→ **Your goal**
Show each line of the records in which the word "icon" occurs.

*** Opening of Material provided ***

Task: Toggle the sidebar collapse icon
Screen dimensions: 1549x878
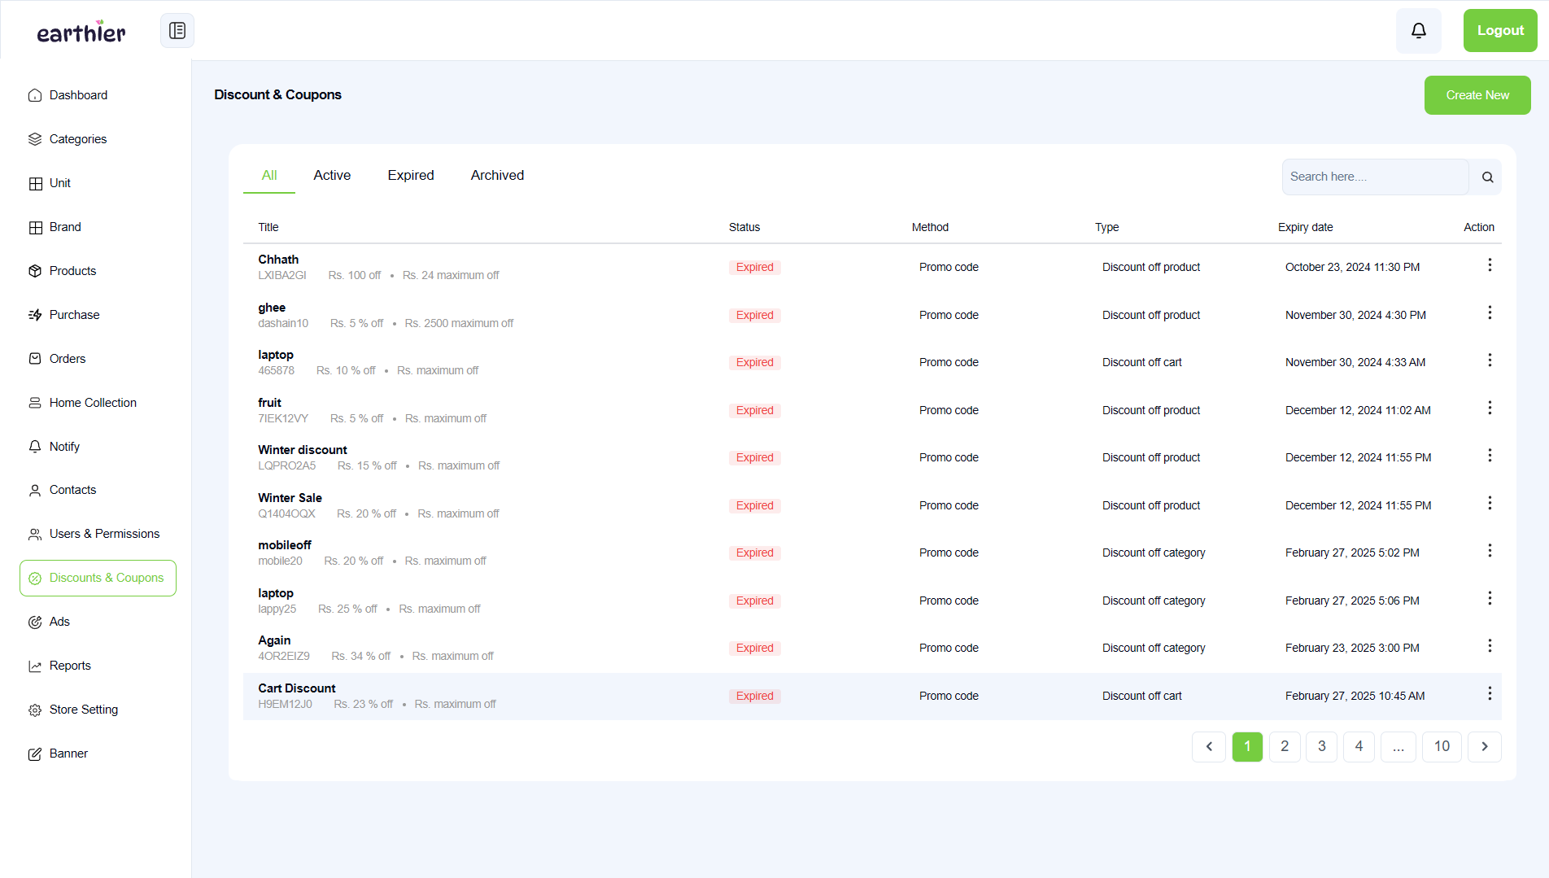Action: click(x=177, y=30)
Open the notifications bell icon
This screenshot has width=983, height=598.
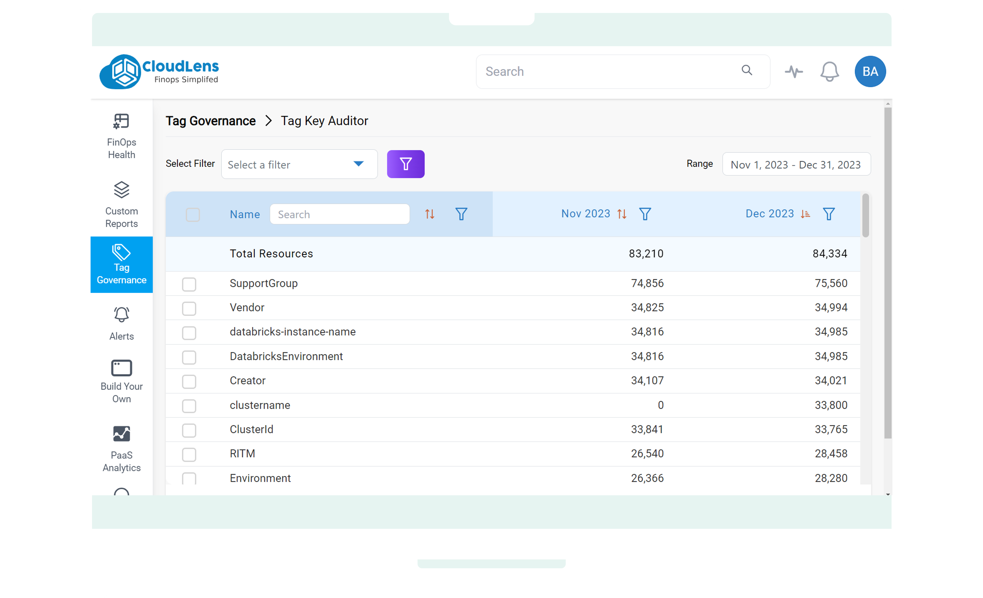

*** Close of Material provided ***

→ **Output of the exercise**
Task: Toggle the sidebar collapse icon
Open the notifications bell icon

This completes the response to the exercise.